Australia’s federal government has been ramping up the use of a strict character test to cancel or deny the visas of thousands of non-citizens since the criteria was strengthened in 2014.
Section 501 of the Migration Act 1958 lists a variety of reasons why someone may not pass the character test and the Minister for Home Affairs, the Minister for Immigration Citizenship and Multicultural Affairs, or one of their delegates, has the power to deport anyone they deem as posing a threat to other Australians.
But in a judgment handed down on Wednesday, the High Court found that while the minister can re-exercise the power to cancel a visa if “subsequent events or further information provide a different factual basis”, an original order to allow a person to stay in Australia is final.
“Neither the Minister nor the delegate can rely on subsequent events or further information simply to re-exercise the discretion to cancel the visa at the second stage of the decision-making process,” the judgment read.
The case in question
Zambian man Likumbo Makasa entered Australia on a student visa in 2001 before being granted permanent residency in 2004.
Makasa, a father who is now in his thirties, was first threatened with deportation after being convicted of three counts of having sexual intercourse with a person aged between 14 and 16 in 2006 when he was aged 22.
But immigration authorities’ bid to cancel Makasa’s visa failed on appeal when the Administrative Appeals Tribunal (AAT) in 2013 ruled it would not be in his children’s best interests to have him deported.
Under changes to Section 501 introduced in 2014, a person’s visa must be cancelled if a person is sentenced to a term of imprisonment of 12 months or more, is convicted of a sexual crime against a child, and is serving a sentence of imprisonment on a full-time basis, but those changes did not impact Makasa.
Makasa was then back before a New South Wales court in 2017 on charges including drink driving.
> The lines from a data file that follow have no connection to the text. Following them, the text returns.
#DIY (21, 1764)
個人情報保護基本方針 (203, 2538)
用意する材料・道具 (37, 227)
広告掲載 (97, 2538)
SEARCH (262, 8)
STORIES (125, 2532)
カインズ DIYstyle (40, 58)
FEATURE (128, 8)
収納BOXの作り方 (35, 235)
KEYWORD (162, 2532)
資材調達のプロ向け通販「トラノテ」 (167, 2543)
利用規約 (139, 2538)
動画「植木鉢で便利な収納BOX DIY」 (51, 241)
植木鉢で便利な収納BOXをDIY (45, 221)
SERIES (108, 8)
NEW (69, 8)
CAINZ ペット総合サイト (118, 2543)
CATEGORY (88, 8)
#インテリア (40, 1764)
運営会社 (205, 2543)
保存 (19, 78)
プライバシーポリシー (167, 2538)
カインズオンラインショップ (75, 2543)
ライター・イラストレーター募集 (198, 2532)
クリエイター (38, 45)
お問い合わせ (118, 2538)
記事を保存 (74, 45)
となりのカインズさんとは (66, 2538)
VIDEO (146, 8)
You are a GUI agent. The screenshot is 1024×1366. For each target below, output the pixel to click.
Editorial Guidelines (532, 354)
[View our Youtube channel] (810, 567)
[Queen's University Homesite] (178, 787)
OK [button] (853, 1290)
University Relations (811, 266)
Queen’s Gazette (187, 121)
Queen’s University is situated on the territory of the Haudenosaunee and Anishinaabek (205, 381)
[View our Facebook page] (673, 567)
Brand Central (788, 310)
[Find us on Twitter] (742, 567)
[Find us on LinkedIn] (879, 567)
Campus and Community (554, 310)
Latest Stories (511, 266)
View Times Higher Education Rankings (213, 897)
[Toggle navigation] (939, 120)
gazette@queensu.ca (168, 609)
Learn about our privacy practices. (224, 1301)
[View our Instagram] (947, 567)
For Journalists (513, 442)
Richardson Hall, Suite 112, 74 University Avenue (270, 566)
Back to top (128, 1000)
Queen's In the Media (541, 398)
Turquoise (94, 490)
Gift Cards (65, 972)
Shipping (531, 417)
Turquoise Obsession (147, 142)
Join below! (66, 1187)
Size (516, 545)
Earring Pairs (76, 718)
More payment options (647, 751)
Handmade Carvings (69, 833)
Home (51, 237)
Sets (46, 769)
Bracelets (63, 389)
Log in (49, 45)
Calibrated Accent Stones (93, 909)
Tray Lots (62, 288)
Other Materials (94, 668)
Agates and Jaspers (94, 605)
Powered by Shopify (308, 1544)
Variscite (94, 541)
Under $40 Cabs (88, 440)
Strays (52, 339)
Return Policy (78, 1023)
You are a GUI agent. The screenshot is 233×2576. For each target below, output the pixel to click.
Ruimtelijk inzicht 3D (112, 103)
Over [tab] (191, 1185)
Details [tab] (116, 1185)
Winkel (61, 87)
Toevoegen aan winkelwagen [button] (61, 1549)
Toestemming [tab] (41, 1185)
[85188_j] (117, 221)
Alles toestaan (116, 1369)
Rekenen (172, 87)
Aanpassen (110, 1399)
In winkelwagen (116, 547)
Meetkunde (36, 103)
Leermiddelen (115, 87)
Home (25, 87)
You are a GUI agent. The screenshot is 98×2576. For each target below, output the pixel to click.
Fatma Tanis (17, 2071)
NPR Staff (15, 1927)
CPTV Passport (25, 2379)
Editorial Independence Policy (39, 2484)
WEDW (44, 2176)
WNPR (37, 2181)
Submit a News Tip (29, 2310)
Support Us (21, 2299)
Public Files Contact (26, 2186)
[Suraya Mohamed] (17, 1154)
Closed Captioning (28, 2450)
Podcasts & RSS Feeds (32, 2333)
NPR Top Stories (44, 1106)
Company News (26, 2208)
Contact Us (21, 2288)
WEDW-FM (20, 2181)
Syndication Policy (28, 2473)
He was convicted of breaching his reporting obligations by failing to disclose he downloaded a social media app to communicate with his daughter and was fined $300. He was also fined $1,200 for drink driving and disqualified from driving for 12 months.
Immigration authorities then threatened to cancel his permanent residency visa for a second time, arguing that Mr Makasa failed the character test because of the 2009 sentence and the additional 2017 convictions.
But the High Court ruled the 2009 sentence couldn’t be brought into the argument.
‘Power move’ denied
Lawyer Michael Doyle, who represented Makasa, said it was clearly a case of where the Department of Home Affairs sought to overstep its powers.
“The obvious decision that needed to be made has been made,” he told SBS News.
“The significance is that it is putting the department in a position where they should not be looking into the past where they have already had an attempt to cancel someone’s visa and that cancellation has been overturned, and then try to have another attempt at cancelling a person’s visa for the same reasons.”
Lawyer and Human Rights For All director principal Alison Battisson said the finding was “another example of a situation in which the Minister of Home Affairs refuses to accept limitations on his powers”.
“The minister clearly appealed to the High Court to fight for as broad powers as possible to cancel visas, which can lead to detention and deportation, including in circumstances in which other decision-makers have made reasoned decisions not to cancel a visa,” she said.
“The High Court, through Makasa, has clearly stated that the minister’s powers are limited.”
Barrister Dr Jason Donnelly, who acted as co-counsel for Makasa’s High Court case said a potential important implication of the judgment is that if the minister wishes to overturn a decision of his or her delegate or a decision of the Administrative Appeals Tribunal, the minister will need to act personally and demonstrate the decision is in the ‘national interest’.
“Generally, a national interest decision attracts greater accountability by reporting obligations to Parliament and, by implication, greater awareness of the minister’s decision-making process by the Australian media and public.”
The Home Affairs Department has been contacted for comment.